Kommentar: Neue Welt

Heilbronn  Es ist bemerkenswert und überraschend, wie Kaufland auf die Vorwürfe, die seit Anfang des Jahres im Raum stehen, reagiert.
Ein Kommentar von Christian Gleichauf

Es ist bemerkenswert und überraschend, wie Kaufland auf die Vorwürfe, die seit Anfang des Jahres im Raum stehen, reagiert. 

Die Geschäftsführung des international operierenden Großkonzerns biegt sich die Realität nicht zurecht, versucht nicht mit Bauernopfern Aktivität vorzutäuschen. Vielmehr nehmen die Kaufland-Manager ernst, was rund um Möckmühl ans Tageslicht kam.

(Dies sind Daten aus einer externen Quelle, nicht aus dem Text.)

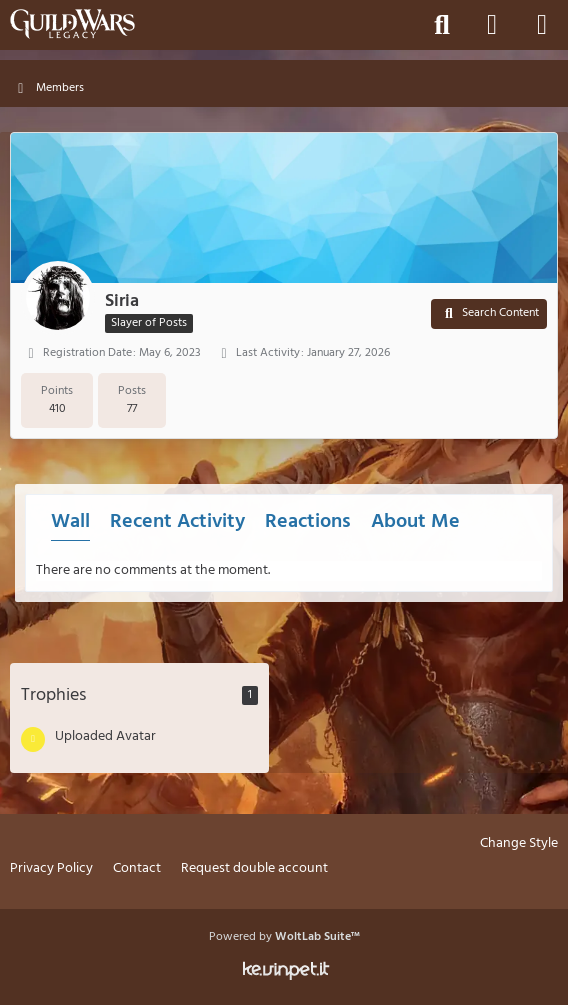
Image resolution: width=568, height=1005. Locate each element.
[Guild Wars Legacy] (72, 24)
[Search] (442, 25)
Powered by (284, 937)
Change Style (519, 844)
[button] (489, 314)
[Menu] (542, 25)
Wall (70, 522)
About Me (415, 522)
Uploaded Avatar (105, 736)
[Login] (492, 25)
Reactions (308, 522)
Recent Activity (177, 522)
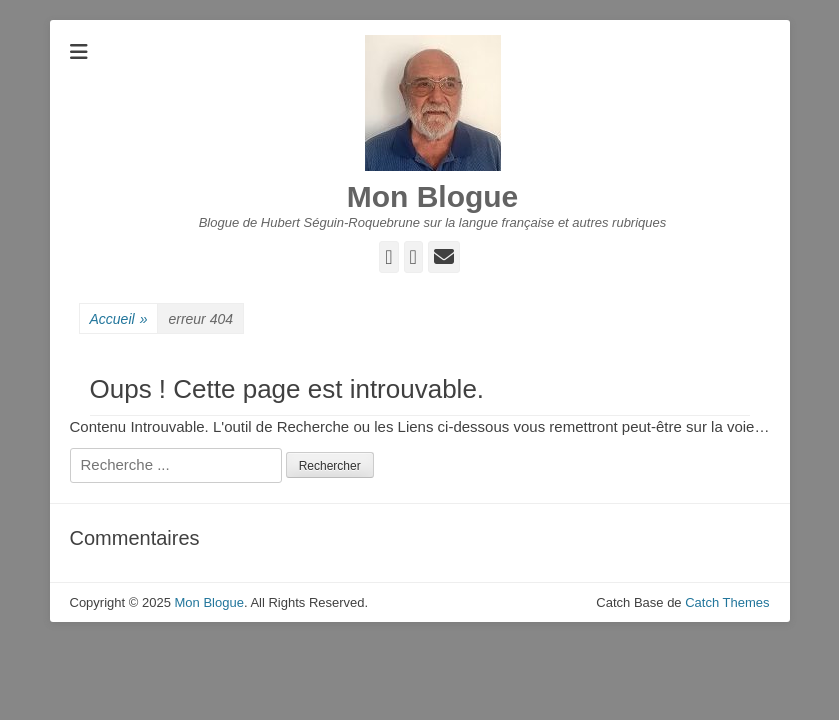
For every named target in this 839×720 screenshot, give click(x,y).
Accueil (119, 319)
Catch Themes (727, 602)
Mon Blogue (433, 196)
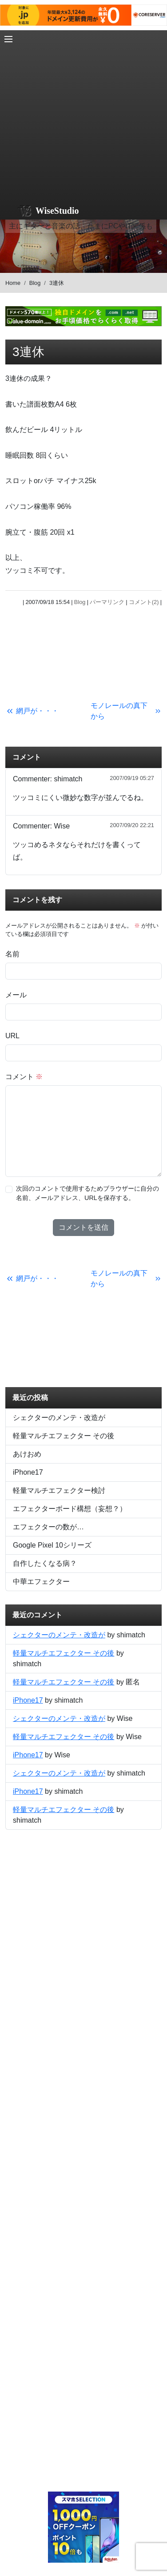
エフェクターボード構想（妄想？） (70, 1508)
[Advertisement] (83, 113)
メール (16, 995)
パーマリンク (107, 602)
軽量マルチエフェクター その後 (63, 1436)
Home (12, 283)
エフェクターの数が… (48, 1527)
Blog (35, 283)
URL (12, 1036)
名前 (12, 954)
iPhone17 (28, 1472)
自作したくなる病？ (45, 1563)
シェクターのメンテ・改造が (59, 1417)
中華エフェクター (41, 1581)
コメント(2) (144, 602)
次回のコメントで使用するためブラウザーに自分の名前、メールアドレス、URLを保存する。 (87, 1193)
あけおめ (27, 1454)
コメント (24, 1076)
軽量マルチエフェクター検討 (59, 1490)
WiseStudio (57, 211)
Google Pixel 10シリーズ (52, 1545)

Sie haben nach Lösungen gesucht. Und sie sprechen darüber: Das ist neu – und auch eine Reaktion auf eine veränderte Welt. Die Öffentlichkeit lässt sich nicht mehr ausschließen. Kaufland setzt also klare Botschaften, an denen sich der Konzern messen lassen muss. 

Das ist mit Risiken verbunden. Große und kleine Konkurrenten in der Fleischverarbeitung und im Handel arbeiten ebenfalls mit Werkverträgen und den damit häufig verbundenen ausbeuterischen Strukturen. Der Kostendruck bleibt also.

Weil Kaufland jetzt aber konsequent für seine hohen Ansprüche einsteht, können diese Standards wohl erstmalig auch zu einem wirklich guten Image beitragen.